Pengalaman yang mirip juga dirasakan penulis asal Malaysia Mohd Khairy Halimy (56). Ia datang ke Tanjung Pinang bersama serombongan penulis asal Johor, Malaysia. Jika datang ke Indonesia, katanya, ia seperti mendapatkan kebebasan yang begitu dirindukan oleh para penulis Malaysia. “Di Malaysia mana mungkin kita kritik pemerintah, pasti ditangkap,” katanya. Meski baru pertama kali menghadiri perhelatan sastra di Indonesia, Mohd Khairy, paham bahwa Indonesia sangat menjunjung tinggi kebebasan berekspresi. “Itu yang menantang saya untuk pergi,” katanya.

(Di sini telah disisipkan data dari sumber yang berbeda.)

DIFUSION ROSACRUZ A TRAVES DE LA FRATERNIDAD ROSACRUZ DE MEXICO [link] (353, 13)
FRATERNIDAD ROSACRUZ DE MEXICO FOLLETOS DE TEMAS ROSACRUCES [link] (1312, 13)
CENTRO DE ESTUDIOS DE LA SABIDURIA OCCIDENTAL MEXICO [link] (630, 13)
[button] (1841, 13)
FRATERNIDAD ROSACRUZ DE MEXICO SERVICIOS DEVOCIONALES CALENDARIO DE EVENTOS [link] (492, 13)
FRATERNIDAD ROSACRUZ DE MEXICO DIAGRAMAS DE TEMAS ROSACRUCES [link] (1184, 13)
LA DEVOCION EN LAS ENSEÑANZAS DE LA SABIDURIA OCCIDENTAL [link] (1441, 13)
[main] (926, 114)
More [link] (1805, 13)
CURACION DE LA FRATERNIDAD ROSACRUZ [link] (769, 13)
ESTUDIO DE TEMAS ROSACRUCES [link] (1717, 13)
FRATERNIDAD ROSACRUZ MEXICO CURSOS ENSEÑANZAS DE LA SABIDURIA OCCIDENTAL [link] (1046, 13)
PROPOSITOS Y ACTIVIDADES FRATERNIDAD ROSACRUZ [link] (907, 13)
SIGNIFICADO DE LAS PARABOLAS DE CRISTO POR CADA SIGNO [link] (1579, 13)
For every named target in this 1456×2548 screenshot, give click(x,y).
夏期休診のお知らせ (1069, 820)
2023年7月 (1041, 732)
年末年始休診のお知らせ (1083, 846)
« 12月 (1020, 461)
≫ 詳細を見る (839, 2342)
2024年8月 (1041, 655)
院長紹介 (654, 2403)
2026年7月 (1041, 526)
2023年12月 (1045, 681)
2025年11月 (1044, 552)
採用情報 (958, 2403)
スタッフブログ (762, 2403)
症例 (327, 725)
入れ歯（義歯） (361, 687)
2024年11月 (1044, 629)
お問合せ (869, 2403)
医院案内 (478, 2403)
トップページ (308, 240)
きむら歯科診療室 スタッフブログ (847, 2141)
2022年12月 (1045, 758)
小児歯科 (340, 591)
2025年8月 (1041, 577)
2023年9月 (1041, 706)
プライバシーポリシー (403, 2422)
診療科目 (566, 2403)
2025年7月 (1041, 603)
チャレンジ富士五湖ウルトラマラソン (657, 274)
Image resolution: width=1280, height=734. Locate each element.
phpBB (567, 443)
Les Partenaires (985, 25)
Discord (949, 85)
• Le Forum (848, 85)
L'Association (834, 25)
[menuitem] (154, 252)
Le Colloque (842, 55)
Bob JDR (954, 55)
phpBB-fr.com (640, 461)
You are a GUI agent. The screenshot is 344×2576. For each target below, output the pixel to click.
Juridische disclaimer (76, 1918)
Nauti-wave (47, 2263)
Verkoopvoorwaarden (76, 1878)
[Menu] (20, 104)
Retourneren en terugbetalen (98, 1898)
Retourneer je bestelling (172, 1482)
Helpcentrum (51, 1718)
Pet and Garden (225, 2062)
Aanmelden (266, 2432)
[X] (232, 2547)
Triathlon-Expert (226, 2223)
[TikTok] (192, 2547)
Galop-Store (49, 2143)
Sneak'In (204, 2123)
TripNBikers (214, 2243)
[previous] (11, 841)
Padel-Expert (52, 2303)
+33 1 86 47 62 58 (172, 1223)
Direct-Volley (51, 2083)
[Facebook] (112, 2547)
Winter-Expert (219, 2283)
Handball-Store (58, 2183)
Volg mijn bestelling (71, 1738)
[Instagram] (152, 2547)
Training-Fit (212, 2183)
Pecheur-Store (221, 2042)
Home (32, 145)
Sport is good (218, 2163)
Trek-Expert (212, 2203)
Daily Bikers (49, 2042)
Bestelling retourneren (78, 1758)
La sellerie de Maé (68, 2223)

Apa yang membuat kita takluk pada puisi? Datok Rida hanya menjawab singkat,”Saya cinta puisi. Itu saja,” katanya. Pekerjaannya sebagai penggagas sekaligus pelaksana FSIGB sungguh tak main-main. Sejak dihelat pertama kali, FSIGB setidaknya telah menerbitkan 15 seri kumpulan puisi dari ratusan penyair di Indonesia, Singapura, Malaysia, dan Brunei. Selain itu, sejak tiga tahun terakhir, di ajang ini juga diluncurkan ratusan buku puisi dari para penyair. “Tahun ini kita luncurkan 96 buku puisi dari para penyair. Kita sebut tajuknya Pelucuran 100 Buku Puisi,” ujar Datok Rida.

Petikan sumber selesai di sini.